From the top of the Eiffel Tower

As with most major European cities, the airport serving Paris, France is located far outside the city.  So, the first adventure in really any city is navigating the public transportation system in what is hopefully a timely and cheap manner (a single taxi ride from airport to hostel often costs at least €50 and can run upwards of €100).  In Paris the metro system is the best option.  For about €20 a three-day pass will let you ride the metro to anywhere within the city 24 hours a day.  By the end of the weekend I had been on the metro easily 15-20 times.  Buying the pass was well worth the time I would have spent walking around the city.

Eiffel Tower

It is possible to spend hours in every site in Paris.  Therefore, there are some sites that you have to merely stop outside of for pictures.  For example, this is what I did at the Arc de Triomphe,  Invalides, Moulin Rouge, and the Pantheon.  Other sites are almost mandatory for tourists, such as the Eiffel Tower, which I went to nearly every day.  I took the trip to the top the first morning of the weekend.  By climbing the steps to the first level I was able to avoid waiting several hours in line for the elevator.  As you continue to climb, the views become more and more spectacular until at the highest level you can look over all of Paris and see the Seine stretch for miles before it disappears into the horizon.  Looking at it from the ground the Eiffel Tower is more impressive after dark.  The light show on the half hour and the rotating search lights from the top draw a crowd every night.

:::

Objective 1
Write out the part of the Paris travel account starting at "From the top of" and ending at "around the city.".
Objective 2
Resume the Paris travel account, carrying it on from its last sentence.
The material that comes after this point has no connection to the Paris travel account.

:::

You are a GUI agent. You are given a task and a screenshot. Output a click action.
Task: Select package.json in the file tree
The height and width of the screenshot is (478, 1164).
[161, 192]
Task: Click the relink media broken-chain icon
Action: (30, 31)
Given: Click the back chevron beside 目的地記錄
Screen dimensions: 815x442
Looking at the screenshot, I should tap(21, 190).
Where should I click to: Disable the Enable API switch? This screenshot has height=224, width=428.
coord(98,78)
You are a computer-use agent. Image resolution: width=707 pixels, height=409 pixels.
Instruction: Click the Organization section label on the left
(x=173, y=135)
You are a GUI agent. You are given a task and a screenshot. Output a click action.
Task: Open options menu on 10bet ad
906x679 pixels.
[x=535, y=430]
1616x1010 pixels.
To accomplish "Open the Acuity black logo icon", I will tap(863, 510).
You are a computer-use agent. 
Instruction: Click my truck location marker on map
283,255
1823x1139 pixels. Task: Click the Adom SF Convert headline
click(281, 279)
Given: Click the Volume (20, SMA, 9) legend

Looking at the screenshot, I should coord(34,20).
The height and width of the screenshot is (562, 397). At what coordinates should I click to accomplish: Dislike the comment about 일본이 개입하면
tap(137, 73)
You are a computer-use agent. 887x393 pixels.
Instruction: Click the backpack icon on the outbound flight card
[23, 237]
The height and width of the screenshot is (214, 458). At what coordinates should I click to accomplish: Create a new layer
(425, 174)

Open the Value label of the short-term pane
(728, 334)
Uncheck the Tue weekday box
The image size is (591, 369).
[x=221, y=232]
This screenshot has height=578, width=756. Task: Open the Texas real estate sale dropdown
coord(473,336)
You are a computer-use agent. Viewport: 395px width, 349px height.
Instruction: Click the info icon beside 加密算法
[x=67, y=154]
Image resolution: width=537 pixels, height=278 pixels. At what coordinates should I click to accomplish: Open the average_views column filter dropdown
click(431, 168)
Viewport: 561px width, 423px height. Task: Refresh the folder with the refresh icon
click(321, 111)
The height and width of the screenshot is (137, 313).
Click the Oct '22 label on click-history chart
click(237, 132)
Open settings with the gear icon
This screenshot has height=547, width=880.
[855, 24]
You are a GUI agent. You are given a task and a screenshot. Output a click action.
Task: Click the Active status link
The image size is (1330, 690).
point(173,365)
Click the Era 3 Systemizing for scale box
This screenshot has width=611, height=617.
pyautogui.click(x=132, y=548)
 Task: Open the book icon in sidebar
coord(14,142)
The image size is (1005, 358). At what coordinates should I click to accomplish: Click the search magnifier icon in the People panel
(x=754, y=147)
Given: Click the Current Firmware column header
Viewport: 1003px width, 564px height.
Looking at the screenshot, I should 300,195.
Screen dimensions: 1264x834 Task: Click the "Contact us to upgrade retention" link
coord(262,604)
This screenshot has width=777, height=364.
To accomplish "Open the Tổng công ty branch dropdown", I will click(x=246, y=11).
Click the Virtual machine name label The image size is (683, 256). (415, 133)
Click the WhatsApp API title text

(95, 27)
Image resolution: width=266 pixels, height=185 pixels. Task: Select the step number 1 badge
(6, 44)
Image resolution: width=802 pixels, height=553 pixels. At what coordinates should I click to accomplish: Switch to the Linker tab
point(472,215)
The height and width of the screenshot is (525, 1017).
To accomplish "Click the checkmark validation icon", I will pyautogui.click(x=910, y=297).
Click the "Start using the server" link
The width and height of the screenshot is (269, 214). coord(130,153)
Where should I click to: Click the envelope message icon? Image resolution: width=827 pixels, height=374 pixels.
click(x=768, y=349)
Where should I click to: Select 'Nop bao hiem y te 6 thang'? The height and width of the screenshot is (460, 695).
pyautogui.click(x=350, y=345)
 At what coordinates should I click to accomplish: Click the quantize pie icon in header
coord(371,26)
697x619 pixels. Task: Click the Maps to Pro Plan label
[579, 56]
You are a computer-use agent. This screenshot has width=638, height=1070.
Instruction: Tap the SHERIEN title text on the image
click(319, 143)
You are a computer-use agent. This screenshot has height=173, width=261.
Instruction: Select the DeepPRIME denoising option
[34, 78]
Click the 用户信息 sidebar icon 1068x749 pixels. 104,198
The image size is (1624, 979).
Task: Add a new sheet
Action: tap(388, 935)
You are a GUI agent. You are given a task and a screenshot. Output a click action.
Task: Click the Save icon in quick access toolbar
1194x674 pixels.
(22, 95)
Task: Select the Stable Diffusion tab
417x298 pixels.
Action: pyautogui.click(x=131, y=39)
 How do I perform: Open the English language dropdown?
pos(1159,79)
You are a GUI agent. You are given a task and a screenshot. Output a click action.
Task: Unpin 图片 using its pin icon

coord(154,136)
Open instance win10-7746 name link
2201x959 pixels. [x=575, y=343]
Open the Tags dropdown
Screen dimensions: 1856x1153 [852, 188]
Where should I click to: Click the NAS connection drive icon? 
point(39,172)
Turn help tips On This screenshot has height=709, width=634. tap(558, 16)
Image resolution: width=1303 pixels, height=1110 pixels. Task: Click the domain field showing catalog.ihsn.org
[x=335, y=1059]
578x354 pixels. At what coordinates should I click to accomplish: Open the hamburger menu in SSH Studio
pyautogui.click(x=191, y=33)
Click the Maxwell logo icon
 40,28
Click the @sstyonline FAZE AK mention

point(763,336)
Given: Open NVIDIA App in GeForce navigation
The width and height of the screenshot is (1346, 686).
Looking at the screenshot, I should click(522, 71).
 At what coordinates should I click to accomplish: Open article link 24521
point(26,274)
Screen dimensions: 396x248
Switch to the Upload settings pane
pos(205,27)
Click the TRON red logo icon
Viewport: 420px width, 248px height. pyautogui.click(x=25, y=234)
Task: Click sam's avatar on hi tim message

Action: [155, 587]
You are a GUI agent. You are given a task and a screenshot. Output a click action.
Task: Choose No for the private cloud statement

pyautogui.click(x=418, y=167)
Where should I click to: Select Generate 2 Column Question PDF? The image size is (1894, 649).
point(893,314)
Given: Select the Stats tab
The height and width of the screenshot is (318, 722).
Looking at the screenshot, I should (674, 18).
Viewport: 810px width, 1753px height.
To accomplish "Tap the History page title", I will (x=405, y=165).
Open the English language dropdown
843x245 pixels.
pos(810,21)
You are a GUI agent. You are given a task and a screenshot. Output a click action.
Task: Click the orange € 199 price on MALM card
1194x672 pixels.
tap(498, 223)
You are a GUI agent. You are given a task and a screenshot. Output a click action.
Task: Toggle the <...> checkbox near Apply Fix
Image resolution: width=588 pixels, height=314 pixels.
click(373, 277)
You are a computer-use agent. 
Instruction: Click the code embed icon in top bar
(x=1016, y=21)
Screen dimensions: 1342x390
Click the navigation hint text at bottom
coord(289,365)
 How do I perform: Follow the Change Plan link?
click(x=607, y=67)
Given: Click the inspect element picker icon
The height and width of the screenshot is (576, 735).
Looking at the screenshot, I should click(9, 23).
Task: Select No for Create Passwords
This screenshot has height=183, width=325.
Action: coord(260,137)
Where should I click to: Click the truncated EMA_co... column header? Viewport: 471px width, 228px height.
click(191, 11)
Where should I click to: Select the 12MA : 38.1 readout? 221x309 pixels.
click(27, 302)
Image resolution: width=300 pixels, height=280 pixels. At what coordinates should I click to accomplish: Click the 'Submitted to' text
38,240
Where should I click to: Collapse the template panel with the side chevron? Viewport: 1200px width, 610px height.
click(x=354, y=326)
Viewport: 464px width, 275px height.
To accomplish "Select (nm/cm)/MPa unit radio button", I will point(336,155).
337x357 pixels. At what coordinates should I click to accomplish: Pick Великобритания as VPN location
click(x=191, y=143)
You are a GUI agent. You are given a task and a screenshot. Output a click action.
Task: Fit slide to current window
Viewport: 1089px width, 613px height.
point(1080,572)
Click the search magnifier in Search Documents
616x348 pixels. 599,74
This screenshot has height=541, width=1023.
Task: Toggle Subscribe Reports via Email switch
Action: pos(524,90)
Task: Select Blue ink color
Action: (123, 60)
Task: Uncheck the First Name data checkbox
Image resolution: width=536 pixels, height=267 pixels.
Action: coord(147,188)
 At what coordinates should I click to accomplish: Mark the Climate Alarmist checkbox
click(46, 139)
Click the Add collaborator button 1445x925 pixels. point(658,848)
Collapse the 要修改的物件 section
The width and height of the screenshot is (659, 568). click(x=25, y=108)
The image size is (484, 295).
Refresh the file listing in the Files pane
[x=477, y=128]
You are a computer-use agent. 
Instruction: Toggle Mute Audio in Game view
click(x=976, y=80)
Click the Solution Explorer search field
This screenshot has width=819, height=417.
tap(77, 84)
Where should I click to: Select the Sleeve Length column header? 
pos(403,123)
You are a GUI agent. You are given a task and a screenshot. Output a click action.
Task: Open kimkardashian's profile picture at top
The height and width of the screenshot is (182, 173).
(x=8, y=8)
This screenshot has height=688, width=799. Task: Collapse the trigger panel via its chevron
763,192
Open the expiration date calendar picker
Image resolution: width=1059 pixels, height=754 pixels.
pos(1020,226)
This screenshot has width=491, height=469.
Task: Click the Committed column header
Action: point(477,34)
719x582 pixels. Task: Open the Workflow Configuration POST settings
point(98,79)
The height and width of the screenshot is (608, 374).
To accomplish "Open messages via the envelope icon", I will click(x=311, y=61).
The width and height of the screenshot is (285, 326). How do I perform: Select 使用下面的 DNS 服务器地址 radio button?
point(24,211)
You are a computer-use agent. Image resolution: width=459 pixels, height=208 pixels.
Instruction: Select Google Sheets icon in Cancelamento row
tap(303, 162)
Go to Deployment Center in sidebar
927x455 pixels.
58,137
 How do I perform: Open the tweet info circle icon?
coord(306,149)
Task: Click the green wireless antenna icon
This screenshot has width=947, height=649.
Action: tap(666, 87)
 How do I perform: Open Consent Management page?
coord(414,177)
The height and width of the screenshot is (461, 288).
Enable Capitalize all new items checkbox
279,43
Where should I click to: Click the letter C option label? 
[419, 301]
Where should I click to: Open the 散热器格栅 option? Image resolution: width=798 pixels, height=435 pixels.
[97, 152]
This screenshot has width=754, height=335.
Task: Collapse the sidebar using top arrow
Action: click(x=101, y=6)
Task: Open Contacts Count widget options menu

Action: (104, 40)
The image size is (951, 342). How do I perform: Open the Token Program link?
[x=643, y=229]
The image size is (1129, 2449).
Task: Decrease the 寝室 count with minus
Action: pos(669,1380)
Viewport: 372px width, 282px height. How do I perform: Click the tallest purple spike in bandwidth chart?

:::

Expected output 1
From the top of the Eiffel Tower

As with most major European cities, the airport serving Paris, France is located far outside the city.  So, the first adventure in really any city is navigating the public transportation system in what is hopefully a timely and cheap manner (a single taxi ride from airport to hostel often costs at least €50 and can run upwards of €100).  In Paris the metro system is the best option.  For about €20 a three-day pass will let you ride the metro to anywhere within the city 24 hours a day.  By the end of the weekend I had been on the metro easily 15-20 times.  Buying the pass was well worth the time I would have spent walking around the city.

Expected output 2
Notre Dame

The only other site I visited more than once was Notre Dame.  On the way to the Latin Quarter for dinner the first night I walked by the front of it.  The next day I came back and went inside.  Similar to many other major European cathedrals, the inside was really best described as a tourist carnival.  The sides of the church are a sea of tourists attempting to take pictures of all the altars and works of art housed by the cathedral.  In the main part of the church, hundreds of Catholic believers are lined up to kiss whichever relic is on display that day.  Even from the short glimpse I got of Notre Dame I could tell that it is rightfully one of the most well known churches in the world.

Mona Lisa

Although I only spent a few hours in the Louvre, it would easily be possible to spend days and days there without seeing everything.  After a relatively short wait to get in (with free entry because I’m a student in the EU) I headed towards the Mona Lisa.  Along the main hall there is large room to the right.  I had heard that I would be under-impressed by the size of the painting, but I didn’t really think it was that small.  And the crowd’s interest didn’t imply anyone else was unimpressed either.  Every individual in the enormous group swarming in front of the painting was attempting to jostle past the others and take a picture.  Eventually, I was successful too.  Then, on the way out of the museum I walked past halls of ancient Greek sculptures and paintings as big as the wall.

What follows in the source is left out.